37        The courts have made it very clear that when sentencing an offender who has deliberately disobeyed the law, that is has made a conscious decision to drive a car whilst drunk, that the principles of general deterrence, that is a sentence which sends a message out to the community that this behaviour will not be tolerated and will be met with severe punishment is a major task at hand for the sentencing court.

38        Further, you must be personally punished for what you have done. I accept that you have had some terrible experiences as a child, that you were not cared for properly, that you turned to alcohol and drugs and that you are addicted to both substances. That is something, however, you also knew and you have never done anything about either problem. As I have said, you have caused the most appalling misery and suffering on each of your victims. Your driving on that night, that dreadful collision, ruined the hopes and dreams of each victim and has left them struggling in their lives financially, emotionally and physically and in a way which will probably affect them for ever.

39        I accept the aggravating features which were put forward by the prosecution. In all the circumstances, I accept the prosecution submission that the gravity of your offending must attract an immediate sentence of imprisonment to be served and that it must be a substantial sentence. Further, in all the circumstances, in my view, there should be considerable cumulation in relation to the charges of dangerous driving causing injury. The likelihood of there being more than one person in any car you might have collided with was of course extremely high. The damage you inflicted on each victim was most serious.

40        In sentencing you, I take into account your early plea of guilty.
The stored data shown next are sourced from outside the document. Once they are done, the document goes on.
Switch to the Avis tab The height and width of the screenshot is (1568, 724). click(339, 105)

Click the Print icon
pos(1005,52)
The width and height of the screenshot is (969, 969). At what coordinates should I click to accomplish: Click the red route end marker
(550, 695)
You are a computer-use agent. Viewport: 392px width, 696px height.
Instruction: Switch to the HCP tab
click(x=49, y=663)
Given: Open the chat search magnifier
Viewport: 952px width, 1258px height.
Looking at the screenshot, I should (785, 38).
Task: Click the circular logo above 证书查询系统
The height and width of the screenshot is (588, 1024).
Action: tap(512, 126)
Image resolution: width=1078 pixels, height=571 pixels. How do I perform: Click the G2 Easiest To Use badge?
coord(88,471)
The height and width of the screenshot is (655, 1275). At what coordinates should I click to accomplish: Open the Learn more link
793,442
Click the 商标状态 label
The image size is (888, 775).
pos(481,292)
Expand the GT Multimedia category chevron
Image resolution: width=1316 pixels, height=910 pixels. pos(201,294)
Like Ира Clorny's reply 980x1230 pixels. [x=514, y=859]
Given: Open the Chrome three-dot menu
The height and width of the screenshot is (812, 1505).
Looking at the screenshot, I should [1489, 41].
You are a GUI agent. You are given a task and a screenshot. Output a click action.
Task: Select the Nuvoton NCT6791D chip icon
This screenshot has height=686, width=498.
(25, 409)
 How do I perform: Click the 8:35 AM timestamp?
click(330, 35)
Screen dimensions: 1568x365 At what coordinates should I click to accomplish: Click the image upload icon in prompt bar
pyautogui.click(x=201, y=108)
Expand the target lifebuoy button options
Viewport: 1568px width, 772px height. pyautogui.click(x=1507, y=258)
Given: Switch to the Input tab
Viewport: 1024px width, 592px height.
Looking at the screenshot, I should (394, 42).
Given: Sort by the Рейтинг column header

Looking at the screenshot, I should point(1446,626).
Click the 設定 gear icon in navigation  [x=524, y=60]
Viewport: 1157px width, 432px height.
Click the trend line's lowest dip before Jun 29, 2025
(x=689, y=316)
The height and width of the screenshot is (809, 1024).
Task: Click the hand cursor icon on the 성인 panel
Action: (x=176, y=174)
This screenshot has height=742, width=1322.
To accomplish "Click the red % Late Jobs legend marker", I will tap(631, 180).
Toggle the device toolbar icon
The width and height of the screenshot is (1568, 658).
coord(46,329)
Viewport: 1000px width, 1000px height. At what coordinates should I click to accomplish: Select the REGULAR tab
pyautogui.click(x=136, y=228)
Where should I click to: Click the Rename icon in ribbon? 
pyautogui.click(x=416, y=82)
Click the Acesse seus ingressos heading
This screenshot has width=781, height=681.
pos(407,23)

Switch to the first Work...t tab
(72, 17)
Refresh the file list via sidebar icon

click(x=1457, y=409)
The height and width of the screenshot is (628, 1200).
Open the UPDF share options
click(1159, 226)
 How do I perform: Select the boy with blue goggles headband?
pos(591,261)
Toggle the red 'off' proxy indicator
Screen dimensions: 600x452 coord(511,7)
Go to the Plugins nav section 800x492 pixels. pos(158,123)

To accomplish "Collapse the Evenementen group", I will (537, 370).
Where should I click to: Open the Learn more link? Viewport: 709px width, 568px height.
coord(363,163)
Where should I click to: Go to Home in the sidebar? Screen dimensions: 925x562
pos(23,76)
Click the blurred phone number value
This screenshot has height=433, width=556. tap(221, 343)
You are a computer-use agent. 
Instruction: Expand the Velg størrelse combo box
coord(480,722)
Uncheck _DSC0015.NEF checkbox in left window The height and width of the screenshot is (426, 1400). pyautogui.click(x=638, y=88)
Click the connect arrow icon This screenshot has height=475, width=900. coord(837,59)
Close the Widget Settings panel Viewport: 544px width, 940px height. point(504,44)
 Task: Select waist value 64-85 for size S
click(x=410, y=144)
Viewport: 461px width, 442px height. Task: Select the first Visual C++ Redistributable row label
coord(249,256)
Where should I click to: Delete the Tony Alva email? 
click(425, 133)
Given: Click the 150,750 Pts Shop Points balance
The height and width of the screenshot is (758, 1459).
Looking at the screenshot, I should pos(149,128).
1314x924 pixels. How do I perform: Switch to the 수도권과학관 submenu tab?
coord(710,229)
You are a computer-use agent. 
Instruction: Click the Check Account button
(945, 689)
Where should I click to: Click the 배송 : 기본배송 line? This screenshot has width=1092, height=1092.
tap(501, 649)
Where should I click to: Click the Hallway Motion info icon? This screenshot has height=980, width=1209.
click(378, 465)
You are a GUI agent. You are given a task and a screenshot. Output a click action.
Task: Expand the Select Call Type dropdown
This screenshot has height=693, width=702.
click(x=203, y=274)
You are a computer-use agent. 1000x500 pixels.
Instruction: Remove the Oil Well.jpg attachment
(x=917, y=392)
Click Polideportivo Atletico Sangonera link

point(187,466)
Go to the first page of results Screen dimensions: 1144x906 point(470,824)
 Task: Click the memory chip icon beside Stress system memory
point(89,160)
I accept, as I have said, you are remorseful for your actions, as shown by your cooperation with police. I accept, as I have said, you had a difficult childhood and that you are a caring father. I do add, however, that you are a father who has not had the insight to address your addictions which have clearly caused a lot of domestic unhappiness and which has now led to the awful trauma for your partner and in particular your children, having to deal with the fact that you are to be gaoled for some time. I therefore sentence you as follows. Could you stand up please.

41        On Charge 1, you are sentenced to four years' imprisonment.

42        On Charge 2, you are sentenced to three years' imprisonment.

43        On the charge of driving with a blood alcohol content exceeding .05 per cent, you are sentenced to 12 months' imprisonment.

44        On the charge of driving with an illicit substance present in your bloodstream, you are sentenced to three months' imprisonment.

45        On the charge of unlicensed driving, you are sentenced to two months' imprisonment.

46        On the charge of driving an unroadworthy vehicle, you are fined $500.

47        The base sentence will be the sentence imposed on Charge 1, that is four years. I order that two years of the sentence imposed on Charge 2 be served cumulatively to the sentence imposed on Charge 1 and all other sentences. I order that 12 months of the sentence imposed for driving with a blood alcohol content exceeding .05 per cent, that six months of that sentence also be served cumulatively to the sentence imposed on Charge 1 and all other sentences, giving a total effective sentence of six years and six months. I order that you serve a minimum term of four and a half years before becoming eligible for parole.

48        Has any time been served by way of pre-sentence detention in relation to this charge?

49        MR O'DOHERTY: No.

50        HER HONOUR: All right. Yes, thank you. Obviously you are disqualified from obtaining any licence for a period of six years. Thank you, take Mr Gangur down please. Yes, thank you, we will stand down.